→ **Records for this task**
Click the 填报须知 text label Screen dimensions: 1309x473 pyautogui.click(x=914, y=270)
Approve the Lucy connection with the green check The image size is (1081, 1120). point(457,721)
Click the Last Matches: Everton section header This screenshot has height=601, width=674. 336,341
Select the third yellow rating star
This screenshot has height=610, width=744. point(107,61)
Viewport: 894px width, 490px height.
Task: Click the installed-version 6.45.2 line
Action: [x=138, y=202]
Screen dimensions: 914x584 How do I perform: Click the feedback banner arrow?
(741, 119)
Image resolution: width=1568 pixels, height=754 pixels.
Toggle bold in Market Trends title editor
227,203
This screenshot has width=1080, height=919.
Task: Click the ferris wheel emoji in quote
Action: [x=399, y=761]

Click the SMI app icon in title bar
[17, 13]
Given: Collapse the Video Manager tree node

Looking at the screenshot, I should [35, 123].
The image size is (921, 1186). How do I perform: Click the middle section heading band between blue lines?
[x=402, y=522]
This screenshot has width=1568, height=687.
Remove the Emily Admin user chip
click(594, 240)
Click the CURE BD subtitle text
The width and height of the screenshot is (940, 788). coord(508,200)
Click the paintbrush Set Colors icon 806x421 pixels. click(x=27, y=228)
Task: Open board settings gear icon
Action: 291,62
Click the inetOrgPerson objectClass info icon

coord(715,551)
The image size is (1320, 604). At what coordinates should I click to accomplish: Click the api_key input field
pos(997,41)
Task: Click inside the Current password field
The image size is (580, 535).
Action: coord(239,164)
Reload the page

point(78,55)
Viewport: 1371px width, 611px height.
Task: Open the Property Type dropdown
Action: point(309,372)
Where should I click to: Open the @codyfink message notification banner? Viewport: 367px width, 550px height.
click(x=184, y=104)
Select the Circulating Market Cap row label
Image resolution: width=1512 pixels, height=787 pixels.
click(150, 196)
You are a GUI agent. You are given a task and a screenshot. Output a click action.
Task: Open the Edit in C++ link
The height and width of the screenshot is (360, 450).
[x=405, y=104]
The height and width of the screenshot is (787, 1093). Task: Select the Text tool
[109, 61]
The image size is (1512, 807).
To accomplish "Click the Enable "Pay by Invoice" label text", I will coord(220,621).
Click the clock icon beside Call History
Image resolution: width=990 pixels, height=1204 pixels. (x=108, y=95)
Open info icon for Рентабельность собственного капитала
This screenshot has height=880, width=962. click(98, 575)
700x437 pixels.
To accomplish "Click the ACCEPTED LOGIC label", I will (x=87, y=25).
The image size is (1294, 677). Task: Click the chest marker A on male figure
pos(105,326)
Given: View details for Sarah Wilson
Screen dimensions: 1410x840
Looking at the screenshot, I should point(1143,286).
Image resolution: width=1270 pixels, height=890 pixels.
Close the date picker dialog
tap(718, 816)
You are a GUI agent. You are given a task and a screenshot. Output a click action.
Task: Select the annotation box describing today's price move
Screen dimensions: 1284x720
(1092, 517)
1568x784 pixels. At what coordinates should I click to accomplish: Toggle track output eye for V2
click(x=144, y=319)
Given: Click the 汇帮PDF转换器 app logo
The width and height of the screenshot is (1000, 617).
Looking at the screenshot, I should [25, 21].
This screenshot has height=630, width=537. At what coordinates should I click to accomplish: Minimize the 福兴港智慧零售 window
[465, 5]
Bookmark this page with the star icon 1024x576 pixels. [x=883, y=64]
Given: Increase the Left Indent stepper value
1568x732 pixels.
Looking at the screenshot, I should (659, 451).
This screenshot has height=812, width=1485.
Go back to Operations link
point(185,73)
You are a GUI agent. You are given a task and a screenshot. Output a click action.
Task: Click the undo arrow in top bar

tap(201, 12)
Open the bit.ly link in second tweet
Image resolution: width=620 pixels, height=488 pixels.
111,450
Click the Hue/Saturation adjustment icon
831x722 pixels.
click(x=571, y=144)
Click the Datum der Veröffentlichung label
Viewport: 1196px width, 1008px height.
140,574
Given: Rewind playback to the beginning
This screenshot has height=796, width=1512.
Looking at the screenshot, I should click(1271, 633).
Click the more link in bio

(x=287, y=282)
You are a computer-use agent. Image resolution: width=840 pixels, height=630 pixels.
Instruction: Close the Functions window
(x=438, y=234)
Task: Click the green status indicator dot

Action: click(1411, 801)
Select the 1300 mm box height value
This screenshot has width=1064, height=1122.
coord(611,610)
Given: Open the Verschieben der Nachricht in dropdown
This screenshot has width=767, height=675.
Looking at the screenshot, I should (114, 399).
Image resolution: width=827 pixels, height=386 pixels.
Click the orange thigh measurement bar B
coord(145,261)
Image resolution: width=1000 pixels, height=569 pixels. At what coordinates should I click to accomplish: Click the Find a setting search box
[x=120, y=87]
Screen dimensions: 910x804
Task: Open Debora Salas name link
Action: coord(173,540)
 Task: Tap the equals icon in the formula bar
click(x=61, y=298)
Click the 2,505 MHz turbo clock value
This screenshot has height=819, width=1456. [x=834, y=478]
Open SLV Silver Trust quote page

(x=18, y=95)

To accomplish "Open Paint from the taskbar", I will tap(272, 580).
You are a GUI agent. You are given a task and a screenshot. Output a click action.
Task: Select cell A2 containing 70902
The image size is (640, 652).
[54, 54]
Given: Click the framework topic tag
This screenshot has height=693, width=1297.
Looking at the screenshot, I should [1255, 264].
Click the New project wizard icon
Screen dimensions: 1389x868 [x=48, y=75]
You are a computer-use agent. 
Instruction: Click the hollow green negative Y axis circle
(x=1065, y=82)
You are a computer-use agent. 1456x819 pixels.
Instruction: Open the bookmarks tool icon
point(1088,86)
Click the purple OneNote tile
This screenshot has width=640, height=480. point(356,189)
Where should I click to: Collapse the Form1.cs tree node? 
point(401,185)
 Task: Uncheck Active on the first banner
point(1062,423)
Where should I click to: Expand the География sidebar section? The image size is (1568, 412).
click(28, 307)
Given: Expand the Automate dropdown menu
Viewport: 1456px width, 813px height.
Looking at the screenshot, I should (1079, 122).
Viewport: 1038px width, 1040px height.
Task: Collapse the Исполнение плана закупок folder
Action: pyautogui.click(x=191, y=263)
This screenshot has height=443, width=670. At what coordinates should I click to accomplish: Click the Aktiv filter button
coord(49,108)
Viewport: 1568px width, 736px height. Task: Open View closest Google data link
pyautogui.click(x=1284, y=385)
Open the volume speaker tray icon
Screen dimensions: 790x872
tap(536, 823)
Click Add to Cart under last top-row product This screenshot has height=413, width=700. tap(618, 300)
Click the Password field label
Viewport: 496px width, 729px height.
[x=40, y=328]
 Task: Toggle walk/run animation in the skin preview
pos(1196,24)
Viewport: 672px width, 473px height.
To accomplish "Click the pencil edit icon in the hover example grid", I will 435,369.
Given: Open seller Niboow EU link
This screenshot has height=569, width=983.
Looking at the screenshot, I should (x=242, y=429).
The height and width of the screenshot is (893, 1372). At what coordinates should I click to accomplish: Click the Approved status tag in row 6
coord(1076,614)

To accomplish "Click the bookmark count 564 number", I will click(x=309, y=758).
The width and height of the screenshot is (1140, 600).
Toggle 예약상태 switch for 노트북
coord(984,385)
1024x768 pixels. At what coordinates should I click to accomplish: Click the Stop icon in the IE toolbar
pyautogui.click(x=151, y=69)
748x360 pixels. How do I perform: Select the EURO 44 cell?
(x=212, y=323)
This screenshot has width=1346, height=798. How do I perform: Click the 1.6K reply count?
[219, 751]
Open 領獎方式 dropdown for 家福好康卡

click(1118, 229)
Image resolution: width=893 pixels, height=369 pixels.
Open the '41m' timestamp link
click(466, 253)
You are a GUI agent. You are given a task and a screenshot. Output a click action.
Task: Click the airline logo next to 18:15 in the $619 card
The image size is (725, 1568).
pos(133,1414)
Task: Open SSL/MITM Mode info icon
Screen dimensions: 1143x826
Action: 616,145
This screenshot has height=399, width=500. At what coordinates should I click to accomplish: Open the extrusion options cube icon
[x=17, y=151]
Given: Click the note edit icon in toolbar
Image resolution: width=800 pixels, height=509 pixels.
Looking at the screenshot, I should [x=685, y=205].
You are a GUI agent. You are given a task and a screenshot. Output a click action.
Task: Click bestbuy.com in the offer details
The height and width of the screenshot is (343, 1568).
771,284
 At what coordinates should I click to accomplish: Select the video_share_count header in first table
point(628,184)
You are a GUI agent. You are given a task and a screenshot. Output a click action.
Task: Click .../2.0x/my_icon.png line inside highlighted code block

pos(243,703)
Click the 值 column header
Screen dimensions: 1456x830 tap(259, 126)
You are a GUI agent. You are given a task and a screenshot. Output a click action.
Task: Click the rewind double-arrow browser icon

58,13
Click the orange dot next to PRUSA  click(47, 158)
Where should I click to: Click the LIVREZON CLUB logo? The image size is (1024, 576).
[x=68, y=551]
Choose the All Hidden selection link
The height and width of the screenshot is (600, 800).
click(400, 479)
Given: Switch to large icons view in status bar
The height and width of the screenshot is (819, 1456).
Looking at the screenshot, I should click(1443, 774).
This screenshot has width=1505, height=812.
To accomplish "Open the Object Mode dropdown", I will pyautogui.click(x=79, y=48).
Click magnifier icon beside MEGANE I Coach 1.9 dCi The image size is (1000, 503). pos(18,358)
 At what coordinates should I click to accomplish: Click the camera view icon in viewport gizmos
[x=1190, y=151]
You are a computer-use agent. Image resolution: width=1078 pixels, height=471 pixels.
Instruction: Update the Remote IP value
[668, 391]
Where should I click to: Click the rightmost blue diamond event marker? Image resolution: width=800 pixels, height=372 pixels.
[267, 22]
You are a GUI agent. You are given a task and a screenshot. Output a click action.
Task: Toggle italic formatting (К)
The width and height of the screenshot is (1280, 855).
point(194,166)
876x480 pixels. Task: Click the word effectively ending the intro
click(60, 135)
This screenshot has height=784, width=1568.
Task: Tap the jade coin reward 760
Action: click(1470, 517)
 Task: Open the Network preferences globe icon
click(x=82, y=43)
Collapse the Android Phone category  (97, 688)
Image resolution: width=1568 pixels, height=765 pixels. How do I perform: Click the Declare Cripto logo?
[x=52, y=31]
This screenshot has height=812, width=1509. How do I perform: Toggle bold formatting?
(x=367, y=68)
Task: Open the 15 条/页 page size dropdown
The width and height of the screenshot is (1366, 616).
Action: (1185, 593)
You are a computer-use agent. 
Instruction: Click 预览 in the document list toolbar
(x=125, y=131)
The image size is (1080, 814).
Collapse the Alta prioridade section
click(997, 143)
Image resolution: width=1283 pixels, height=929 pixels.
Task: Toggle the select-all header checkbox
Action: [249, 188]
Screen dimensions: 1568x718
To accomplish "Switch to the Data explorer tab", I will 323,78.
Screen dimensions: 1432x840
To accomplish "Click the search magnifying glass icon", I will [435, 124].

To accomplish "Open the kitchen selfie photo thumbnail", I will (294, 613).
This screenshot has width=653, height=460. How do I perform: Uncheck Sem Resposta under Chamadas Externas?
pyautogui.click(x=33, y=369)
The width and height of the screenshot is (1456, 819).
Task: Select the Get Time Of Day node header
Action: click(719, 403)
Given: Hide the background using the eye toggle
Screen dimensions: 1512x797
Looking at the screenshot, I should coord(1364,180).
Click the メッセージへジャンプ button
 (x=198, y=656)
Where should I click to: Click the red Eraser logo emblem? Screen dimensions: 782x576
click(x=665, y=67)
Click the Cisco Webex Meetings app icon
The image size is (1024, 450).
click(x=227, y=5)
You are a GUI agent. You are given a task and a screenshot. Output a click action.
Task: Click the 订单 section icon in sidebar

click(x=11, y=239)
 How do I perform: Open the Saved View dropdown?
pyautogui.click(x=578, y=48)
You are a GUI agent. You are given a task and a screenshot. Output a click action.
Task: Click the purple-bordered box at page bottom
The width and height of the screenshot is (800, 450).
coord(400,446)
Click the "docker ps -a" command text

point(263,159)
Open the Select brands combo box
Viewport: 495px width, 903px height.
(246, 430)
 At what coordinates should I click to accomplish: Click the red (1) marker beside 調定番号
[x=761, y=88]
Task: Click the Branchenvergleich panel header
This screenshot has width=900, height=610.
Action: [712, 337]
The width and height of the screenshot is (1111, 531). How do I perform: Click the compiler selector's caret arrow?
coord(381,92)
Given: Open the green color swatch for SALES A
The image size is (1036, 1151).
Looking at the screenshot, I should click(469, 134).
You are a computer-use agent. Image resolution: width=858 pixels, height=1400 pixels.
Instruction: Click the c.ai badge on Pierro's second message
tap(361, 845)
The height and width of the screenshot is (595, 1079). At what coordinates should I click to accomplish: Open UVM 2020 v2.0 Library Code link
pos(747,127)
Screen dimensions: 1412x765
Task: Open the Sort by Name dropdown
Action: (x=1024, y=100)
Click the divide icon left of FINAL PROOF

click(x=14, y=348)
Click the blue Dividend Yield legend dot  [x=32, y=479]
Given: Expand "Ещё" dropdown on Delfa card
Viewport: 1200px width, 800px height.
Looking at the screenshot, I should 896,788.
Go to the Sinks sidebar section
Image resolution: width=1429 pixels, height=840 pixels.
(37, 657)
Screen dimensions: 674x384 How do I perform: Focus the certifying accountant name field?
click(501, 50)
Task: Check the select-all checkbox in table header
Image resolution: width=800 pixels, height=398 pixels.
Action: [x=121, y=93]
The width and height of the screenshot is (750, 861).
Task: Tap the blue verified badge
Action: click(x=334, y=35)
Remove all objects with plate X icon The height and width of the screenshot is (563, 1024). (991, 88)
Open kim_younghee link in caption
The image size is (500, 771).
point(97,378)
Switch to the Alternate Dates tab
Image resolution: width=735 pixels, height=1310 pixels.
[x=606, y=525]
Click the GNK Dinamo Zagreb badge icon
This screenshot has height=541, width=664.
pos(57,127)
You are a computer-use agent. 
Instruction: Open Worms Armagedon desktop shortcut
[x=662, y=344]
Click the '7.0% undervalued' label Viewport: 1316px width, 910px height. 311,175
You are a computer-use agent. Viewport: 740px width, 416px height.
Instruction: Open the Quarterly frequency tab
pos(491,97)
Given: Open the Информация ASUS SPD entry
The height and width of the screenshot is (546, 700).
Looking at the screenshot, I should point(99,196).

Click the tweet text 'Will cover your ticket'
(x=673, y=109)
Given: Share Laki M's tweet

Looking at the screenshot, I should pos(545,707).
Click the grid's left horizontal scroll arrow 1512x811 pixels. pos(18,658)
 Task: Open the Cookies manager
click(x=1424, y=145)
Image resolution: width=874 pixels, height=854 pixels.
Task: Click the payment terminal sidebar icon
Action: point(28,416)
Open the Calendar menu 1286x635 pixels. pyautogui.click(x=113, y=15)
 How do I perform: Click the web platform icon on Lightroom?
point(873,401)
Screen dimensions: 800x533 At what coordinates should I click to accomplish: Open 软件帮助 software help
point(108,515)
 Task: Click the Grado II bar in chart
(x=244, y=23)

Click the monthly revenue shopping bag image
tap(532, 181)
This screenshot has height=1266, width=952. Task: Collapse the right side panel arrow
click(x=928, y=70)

→ **Stated problem**
Lay out the rows as a JSON list of strings, one string per line with blank lines omitted, starting with the line that contains "Image resolution: width=1568 pixels, height=754" and going on through the line that contains "click(594, 240)".

→ **Completed exercise**
[
  "Image resolution: width=1568 pixels, height=754 pixels.",
  "Toggle bold in Market Trends title editor",
  "227,203",
  "This screenshot has width=1080, height=919.",
  "Task: Click the ferris wheel emoji in quote",
  "Action: [x=399, y=761]",
  "Click the SMI app icon in title bar",
  "[17, 13]",
  "Given: Collapse the Video Manager tree node",
  "Looking at the screenshot, I should [35, 123].",
  "The image size is (921, 1186). How do I perform: Click the middle section heading band between blue lines?",
  "[x=402, y=522]",
  "This screenshot has width=1568, height=687.",
  "Remove the Emily Admin user chip",
  "click(594, 240)"
]